Hello there, people. I just got myself to work about 15 minutes ago, and already I'm out of things to do.

As the story goes, yesterday afternoon I was using our main testing machine as I normally do, being in the middle of a months-long sampling project, when one of the pins holding a material brace decided that this whole process was just to much for it; in a last ditch effort to rail against the system and protest its lot in life - to be held in place over and over by a thin, winghead bolt - did the equivilent of lighting itself on fire in a public square-- it broke. Thus, one of the least expensive parts of the machine has ground my testing project to an abrupt halt.

As I said, this happened yesterday afternoon. No so bad, as it broke a mere 45 minutes before my day was up, anyway. But today... ah, today.
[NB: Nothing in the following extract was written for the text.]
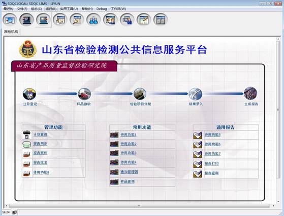Image resolution: width=284 pixels, height=216 pixels.
Task: Click the last toolbar icon with grid columns
Action: point(161,19)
Though I have some vague hope that it will be repaired/replaced relatively early on today, it's not a realistic one, especially since it's a day-before-a-holiday, which means everyone who actually came to work today is going to be seriously on the slack. It's just the nature of the day-before-a-holiday.

I've considered just asking to leave early today, but, as I'm still only a temp employee at this point, I'm not going to get paid for tomorrow or Friday and thus should remain here for as long as possible. After all, one never knows when a compression-testing emergency might happen along. And when it does... I'll be ready. *an assured nod and steely-eyed, determined stare into the distance*

So what to do in the mean time? I've decided to keep this journal entry running all day, or at least until the testing machine gets repaired or some other meaningful work comes along. Which should be any time now. ..... Yep, here it comes...... All day. Could be fun, could be tragic. Who knows, you may just witness my slow descent into madness. Oh lucky day, gracious reader! I won't take offense if you just stop reading here; honestly, what are the chances I'll be able to muster anything meaningful in the next.... 7 hours and 25 minutes? Low, friend, very low.
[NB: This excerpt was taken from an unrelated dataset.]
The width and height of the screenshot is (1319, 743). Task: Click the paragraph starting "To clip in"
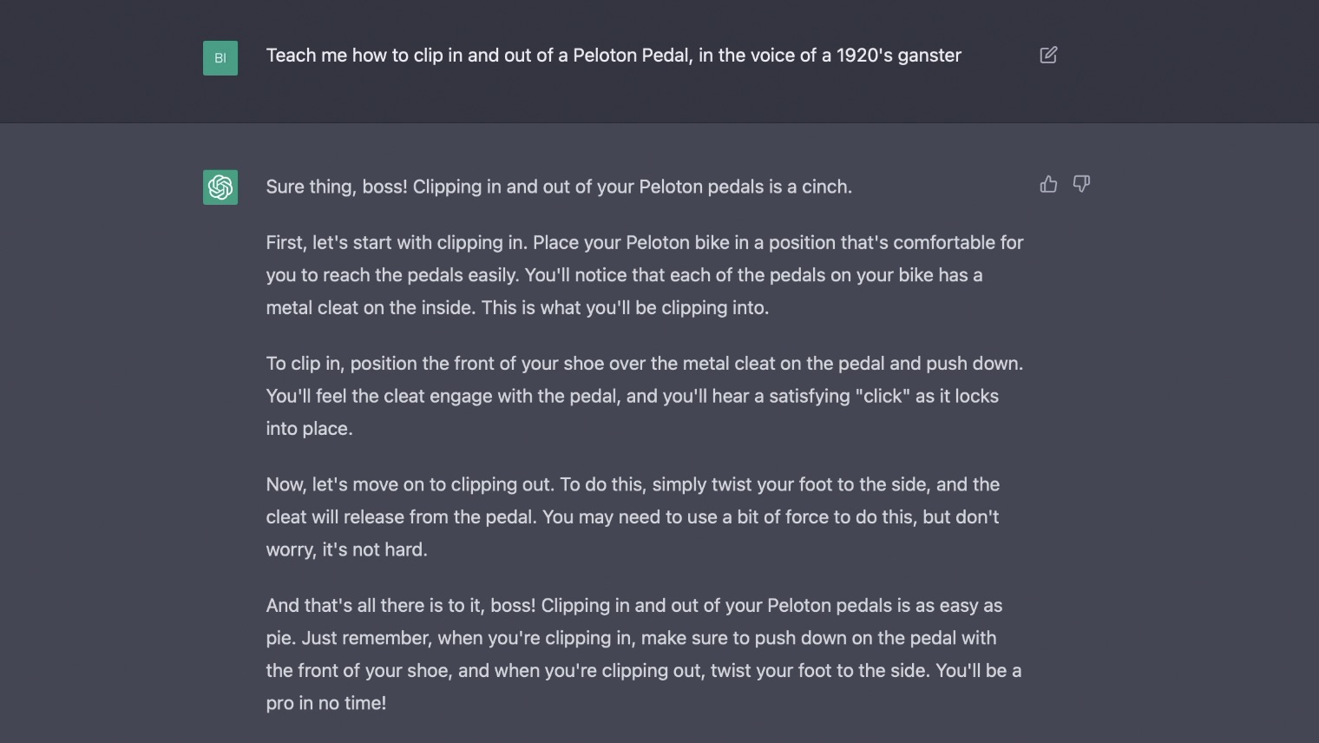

By the way, please don't expect this to be a solid... 7 hours and 21 minutes of text; there's 'coffee' breaks, bathroom breaks and sanity breaks to be had, not to mention the occasional actual thing to do for work. I'll just jump in and start writing where I left off as the opportunity arises. So be it.

I found out yesterday that I'm closer to being 'off book' with my script than I though I was. We had a rehearsal last night and I decided to just put myself out there on the tightrope and see how many times I wobbled with my lines. I managed to surprise myself with remembering a goodly chunk of it, far more than I expected. Amazing what putting a little pressure on myself will do for memory recall. A good thing, considering we're not allowed to be using our books anymore by Sunday. I reckon I should do a little studying. Thank goodness I left my script at home! That was a convenient act. But then, I also managed to leave without my work keycard as well, as I managed to wake up late.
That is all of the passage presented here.